The Colonel pretends to include their wives in their conversation. “Ladies, we scarcely see John at the brewery since Neptune’s kingdom was established there.”
“I’m mystified, Colonel. How do those six shapely mermaids hold their breath underwater for so long?”
“Looking down from above,” answers the Colonel, “toward the overflowing bodices of their costumes, it appears they must be blessed with unnaturally large lung capacity.”
Emma casts a stern reprimanding gaze at the Ottos.
Otto chuckles. “But I promise, Emma, that the only reason I return to the scene is to see May.”
Emma’s eyebrow arches higher.
“May, the diving pony,” explains Otto.
“An amazing pony she is,” confirms the Colonel.
“Gentlemen,” Emma pronounces, “I suggest you seize this opportunity to take leave in search of some of Albert’s Rhine wine for Sophie and me. Immediately. Before I stop biting my tongue and exercise my own set of fine lungs.”
Mayor Jones did indeed die in his residence at the St. Anthony Hotel on April 7. Albert Steves took his place and hosted a party at his home on April 12. Having lived in the King William Historic District for a number of years, the Author is surprised longtime residents do not still consider “King William Street against the world” their motto.
The bizarre knifing incident involving Frank Bosshardt occurred the week before Fiesta San Jacinto got underway.
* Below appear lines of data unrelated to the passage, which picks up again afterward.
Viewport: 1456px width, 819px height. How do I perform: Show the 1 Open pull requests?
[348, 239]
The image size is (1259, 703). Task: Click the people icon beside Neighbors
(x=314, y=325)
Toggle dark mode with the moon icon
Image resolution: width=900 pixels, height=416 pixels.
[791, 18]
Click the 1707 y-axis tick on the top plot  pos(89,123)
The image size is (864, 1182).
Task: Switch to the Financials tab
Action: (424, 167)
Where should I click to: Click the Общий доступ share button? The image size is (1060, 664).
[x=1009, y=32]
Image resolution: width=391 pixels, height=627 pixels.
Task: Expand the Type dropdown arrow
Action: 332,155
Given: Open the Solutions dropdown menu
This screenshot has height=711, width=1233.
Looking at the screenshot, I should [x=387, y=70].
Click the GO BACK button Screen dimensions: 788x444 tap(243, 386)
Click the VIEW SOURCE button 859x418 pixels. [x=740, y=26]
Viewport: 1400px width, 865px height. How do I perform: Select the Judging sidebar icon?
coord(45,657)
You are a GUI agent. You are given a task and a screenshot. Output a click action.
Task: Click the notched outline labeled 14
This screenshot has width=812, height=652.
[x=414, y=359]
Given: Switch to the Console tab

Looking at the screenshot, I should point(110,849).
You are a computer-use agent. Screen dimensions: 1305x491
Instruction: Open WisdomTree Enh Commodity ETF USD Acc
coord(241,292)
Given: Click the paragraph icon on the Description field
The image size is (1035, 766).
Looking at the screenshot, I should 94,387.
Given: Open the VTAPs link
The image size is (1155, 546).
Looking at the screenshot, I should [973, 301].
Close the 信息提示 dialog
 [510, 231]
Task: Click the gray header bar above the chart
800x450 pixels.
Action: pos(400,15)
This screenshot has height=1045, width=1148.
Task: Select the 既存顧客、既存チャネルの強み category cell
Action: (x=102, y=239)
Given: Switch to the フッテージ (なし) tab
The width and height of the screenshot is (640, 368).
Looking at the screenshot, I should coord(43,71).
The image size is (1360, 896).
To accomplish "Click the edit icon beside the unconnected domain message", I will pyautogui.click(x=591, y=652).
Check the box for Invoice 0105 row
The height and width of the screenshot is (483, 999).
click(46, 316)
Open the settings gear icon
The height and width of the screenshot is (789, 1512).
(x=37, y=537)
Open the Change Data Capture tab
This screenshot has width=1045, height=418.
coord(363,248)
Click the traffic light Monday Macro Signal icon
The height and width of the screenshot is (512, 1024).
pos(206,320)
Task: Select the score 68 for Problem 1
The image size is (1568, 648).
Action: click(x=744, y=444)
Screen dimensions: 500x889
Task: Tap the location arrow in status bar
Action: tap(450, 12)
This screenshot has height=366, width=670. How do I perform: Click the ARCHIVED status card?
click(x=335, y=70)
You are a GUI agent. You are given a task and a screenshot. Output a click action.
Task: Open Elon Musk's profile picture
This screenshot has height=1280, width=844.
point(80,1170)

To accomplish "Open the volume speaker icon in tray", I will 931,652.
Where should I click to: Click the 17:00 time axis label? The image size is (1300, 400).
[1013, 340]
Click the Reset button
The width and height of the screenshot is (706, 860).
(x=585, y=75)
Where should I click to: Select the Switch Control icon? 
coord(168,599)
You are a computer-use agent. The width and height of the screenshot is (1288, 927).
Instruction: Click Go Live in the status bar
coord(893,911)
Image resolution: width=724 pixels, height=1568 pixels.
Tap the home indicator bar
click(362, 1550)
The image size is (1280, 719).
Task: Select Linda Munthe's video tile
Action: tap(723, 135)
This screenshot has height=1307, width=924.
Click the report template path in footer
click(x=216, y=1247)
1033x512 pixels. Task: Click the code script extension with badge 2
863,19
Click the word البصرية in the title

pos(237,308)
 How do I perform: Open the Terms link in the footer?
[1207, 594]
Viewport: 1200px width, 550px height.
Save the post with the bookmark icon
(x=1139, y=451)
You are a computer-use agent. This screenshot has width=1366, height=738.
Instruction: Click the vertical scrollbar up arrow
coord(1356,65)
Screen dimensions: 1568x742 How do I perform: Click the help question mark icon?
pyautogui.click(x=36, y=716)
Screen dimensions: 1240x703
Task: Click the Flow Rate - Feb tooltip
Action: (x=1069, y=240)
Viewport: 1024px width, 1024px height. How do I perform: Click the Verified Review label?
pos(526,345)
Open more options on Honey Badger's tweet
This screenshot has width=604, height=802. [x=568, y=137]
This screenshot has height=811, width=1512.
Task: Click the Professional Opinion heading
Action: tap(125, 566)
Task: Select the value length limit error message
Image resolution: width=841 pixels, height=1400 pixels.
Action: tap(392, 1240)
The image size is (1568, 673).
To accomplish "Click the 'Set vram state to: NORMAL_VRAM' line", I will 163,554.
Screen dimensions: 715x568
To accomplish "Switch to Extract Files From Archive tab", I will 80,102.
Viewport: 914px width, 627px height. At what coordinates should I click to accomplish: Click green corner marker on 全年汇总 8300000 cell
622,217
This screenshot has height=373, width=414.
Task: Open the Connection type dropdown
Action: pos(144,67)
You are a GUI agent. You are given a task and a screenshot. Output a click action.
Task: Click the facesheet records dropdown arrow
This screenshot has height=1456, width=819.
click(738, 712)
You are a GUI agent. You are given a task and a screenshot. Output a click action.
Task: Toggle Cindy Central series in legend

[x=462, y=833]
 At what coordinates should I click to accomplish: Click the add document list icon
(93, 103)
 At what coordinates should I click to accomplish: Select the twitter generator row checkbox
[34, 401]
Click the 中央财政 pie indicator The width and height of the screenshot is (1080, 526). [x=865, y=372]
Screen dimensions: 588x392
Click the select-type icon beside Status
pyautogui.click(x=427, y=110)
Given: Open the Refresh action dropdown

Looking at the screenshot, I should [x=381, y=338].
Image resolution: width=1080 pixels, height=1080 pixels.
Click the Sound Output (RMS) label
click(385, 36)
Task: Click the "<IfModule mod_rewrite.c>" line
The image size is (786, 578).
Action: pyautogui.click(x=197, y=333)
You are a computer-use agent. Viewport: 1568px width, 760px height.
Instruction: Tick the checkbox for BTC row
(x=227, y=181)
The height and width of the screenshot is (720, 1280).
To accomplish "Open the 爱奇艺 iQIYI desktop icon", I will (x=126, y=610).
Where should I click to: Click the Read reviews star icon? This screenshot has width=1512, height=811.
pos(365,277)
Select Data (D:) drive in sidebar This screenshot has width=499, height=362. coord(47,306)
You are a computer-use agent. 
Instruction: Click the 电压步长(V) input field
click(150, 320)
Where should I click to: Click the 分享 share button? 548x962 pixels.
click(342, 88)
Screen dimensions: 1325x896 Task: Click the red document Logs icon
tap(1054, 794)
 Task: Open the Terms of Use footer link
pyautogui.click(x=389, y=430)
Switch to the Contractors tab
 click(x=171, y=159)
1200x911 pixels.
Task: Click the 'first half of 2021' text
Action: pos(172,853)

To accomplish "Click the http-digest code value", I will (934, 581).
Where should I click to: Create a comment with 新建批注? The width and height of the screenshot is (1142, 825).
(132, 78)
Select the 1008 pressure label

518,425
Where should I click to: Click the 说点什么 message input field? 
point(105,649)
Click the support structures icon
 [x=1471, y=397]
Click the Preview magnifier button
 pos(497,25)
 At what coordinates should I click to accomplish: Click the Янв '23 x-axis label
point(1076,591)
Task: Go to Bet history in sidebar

Until recent years, San Antonio stuffed every single nook and cranny downtown with carnival elements during Fiesta. Although some self-important politicos thought the practice disrespectful, having carnival rides operating next to City Hall and Bexar County Courthouse during business hours announced that this, this is a city that embraces its celebrations with gusto. Carnival rides often doubled as lodging for their operators at night. County officials insisted rides be moved to a new location the year after an early morning crowd gathered at a third-floor window to play peeping tom to a man and woman coupling in their “bedroom” at the top of a slide.